Begin SOURCE TEXT
The Centre for the Promotion of Private Enterprise (CPPE) has warned that the Senate’s proposed ban on textile fabric imports could put the livelihoods of an estimated 10 million Nigerians at risk.
The group stressed that the measure would disrupt Nigeria’s fashion, garment and furniture industries rather than revive local textile manufacturing.
In a statement issued on Sunday by its Chief Executive Officer, Muda Yusuf, the CPPE said that although the goal of reviving Nigeria’s textile industry is commendable, an outright ban on textile imports would likely do more harm than good.
“The proposed measure is unlikely to achieve its intended objectives and could have significant adverse consequences for the Nigerian economy,” Yusuf said.
He argued that the proposal overlooks the wider industries that depend on imported textile fabrics, warning that restricting imports would disrupt supply chains, increase production costs and threaten businesses across the garment, fashion, furniture and creative sectors.
End SOURCE TEXT
Begin SUPPLIED DATA
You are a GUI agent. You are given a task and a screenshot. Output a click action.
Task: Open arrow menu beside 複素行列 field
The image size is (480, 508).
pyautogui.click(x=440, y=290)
End SUPPLIED DATA
Reproduce the passage above about the CPPE's warning on the Senate's proposed textile import ban, word for word.

RESULT:
The Centre for the Promotion of Private Enterprise (CPPE) has warned that the Senate’s proposed ban on textile fabric imports could put the livelihoods of an estimated 10 million Nigerians at risk.
The group stressed that the measure would disrupt Nigeria’s fashion, garment and furniture industries rather than revive local textile manufacturing.
In a statement issued on Sunday by its Chief Executive Officer, Muda Yusuf, the CPPE said that although the goal of reviving Nigeria’s textile industry is commendable, an outright ban on textile imports would likely do more harm than good.
“The proposed measure is unlikely to achieve its intended objectives and could have significant adverse consequences for the Nigerian economy,” Yusuf said.
He argued that the proposal overlooks the wider industries that depend on imported textile fabrics, warning that restricting imports would disrupt supply chains, increase production costs and threaten businesses across the garment, fashion, furniture and creative sectors.